Giornata contro omofobia, bifobia e transfobia: intervento Segretario Tonnini

A distanza di quattordici anni quest’Aula consiliare si trova nuovamente a discutere un’Istanza d’Arengo che richiede che la Repubblica di San Marino riconosca ufficialmente la “Giornata Internazionale contro l’omofobia, la biofobia e la transfobia”.

In questo lungo periodo il Paese ha fatto molta strada in tema di diritti civili e in tema di pari opportunità. Fondamentali sono stati il referendum del 2019 per l’inserimento del divieto della discriminazione legata all’orientamento sessuale all'interno della Dichiarazione dei Diritti e il recente referendum sull’IVG che hanno visto entrambi il voto favorevole di oltre il 70% degli aventi diritto al voto.

Per qualcuno istituire il riconoscimento di una nuova giornata internazionale sarà forse una scocciatura, ne abbiamo già tante per tanti temi. Ma quando richieste di questo genere provengono dalla cittadinanza occorre che la politica colga il messaggio, ovvero la necessità per una parte della popolazione di essere vista, di essere riconosciuta, di essere accolta dallo Stato, dalle istituzioni. Solo così, a loro volta, potranno riconoscersi nello Stato, nella comunità.

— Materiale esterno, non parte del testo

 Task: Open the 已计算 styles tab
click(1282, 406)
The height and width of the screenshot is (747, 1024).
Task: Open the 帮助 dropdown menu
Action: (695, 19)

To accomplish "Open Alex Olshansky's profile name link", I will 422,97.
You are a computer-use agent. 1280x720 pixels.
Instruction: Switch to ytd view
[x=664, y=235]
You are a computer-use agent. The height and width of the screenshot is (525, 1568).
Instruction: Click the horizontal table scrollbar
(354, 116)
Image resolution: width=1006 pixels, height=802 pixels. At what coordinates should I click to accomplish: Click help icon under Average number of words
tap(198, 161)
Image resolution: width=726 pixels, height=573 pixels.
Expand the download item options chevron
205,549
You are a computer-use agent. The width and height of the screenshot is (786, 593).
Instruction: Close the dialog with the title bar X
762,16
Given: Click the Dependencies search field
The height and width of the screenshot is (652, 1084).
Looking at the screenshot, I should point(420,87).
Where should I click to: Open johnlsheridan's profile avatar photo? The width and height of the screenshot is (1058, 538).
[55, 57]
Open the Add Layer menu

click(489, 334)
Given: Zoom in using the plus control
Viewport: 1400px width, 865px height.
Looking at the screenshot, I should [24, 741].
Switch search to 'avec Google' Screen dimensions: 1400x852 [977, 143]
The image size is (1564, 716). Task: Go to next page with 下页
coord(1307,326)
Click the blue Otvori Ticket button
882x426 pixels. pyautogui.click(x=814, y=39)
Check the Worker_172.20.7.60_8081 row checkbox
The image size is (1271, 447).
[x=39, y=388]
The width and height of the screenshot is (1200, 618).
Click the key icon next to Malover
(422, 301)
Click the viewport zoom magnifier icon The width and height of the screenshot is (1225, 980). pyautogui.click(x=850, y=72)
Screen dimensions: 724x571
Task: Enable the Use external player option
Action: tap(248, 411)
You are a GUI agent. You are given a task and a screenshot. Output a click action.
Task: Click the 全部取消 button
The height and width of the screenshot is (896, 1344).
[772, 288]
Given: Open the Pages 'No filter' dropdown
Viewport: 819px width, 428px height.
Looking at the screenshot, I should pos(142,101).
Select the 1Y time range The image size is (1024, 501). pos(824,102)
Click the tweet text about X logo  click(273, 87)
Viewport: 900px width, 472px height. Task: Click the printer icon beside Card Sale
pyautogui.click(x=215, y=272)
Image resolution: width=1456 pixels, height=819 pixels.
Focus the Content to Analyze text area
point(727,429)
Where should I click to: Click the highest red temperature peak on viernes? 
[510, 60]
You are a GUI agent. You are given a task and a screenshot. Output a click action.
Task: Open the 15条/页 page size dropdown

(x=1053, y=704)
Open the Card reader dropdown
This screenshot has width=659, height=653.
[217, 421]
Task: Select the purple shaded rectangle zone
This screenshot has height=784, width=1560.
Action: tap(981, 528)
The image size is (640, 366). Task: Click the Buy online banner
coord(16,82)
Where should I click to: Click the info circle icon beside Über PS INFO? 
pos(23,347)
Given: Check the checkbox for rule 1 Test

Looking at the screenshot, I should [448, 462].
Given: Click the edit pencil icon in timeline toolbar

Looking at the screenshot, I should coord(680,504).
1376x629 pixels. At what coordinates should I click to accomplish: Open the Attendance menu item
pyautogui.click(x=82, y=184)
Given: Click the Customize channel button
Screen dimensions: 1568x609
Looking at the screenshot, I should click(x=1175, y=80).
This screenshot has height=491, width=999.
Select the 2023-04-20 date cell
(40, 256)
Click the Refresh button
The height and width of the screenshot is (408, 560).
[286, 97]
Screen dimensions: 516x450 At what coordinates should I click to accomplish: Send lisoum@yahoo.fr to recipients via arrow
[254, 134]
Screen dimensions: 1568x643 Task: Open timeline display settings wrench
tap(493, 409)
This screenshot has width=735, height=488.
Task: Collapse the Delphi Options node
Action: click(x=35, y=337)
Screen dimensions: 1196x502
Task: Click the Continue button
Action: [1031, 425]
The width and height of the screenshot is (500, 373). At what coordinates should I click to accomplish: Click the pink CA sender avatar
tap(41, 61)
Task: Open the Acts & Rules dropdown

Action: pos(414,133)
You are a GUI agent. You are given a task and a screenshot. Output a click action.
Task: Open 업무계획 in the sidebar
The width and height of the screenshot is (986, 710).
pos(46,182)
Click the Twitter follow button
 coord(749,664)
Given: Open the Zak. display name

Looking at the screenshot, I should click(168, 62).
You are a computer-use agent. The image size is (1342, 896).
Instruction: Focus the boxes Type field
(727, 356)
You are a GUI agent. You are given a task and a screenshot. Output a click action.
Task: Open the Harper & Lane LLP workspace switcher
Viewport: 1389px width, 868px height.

Negli ultimi decenni la cultura dell’intolleranza, della banalizzazione dei temi legati al mondo LGBT ha avuto ripercussioni anche all’interno delle famiglie sammarinesi, sulla vita dei giovani, che spesso sono letteralmente scappati da un paese, da uno Stato in cui non si sentivano tutelati, in cui essere lesbica, gay, bisessuale o transgender diventava motivo di scherno, motivo di pubblica derisione, e fino al 2004 era formalmente punito anche dal Codice Penale.

Le giornate internazionali sono occasioni da cogliere per portare l’attenzione del paese su temi specifici, in questo caso l’omofobia, la bifobia e la transfobia, ovvero tutti quei comportamenti legati all’intolleranza e all’odio. Giusto qualche settimana fa al teatro titano si è tenuto il convegno dell’Oscad – osservatorio italiano per la sicurezza contro gli atti discriminatori e uno dei relatori ha testimoniato la propria esperienza legata alla consapevolezza del proprio orientamento sessuale e alla propria transizione. Un momento molto emozionante che sono certa ha toccato la sensibilità dei presenti, tra cui quella degli studenti delle scuole superiori.

È attraverso la condivisione della conoscenza, attraverso la prevenzione, attraverso iniziative di sensibilizzazione che lo Stato tutela i suoi cittadini e si fa motore d’accoglienza invece che strumento di discriminazione ed emarginazione

La terminologia utilizzata nel mondo LGBT così dettagliata non è causale, perché la realtà è variegata, sfaccettata, così come lo è la natura umana.  E il fatto che queste persone per secoli, nel mondo, siano state marginalizzate e ridotte ad uno stereotipo ha significato l’appiattimento della natura umana, il non riconoscimento della sua complessità e della sua multiformità.

Il riconoscimento della giornata internazionale contro l’omofobia, la bifobia e la transfobia rappresenta un altro tassello con cui la Repubblica di San Marino lancia un messaggio forte e chiaro ai propri concittadini: vi vediamo, siete liberi di essere voi stessi, lo Stato si impegna a tutelarvi e a proteggervi dalla discriminazione e della violenza.

Invito l’aula dunque a compiere questo passo e a votare favorevolmente l’istanza d’arengo che ha ottenuto anche il parere favorevole della Commissione Pari Opportunità e della Segreteria per la Sanità che ha la delega alle Pari Opportunità.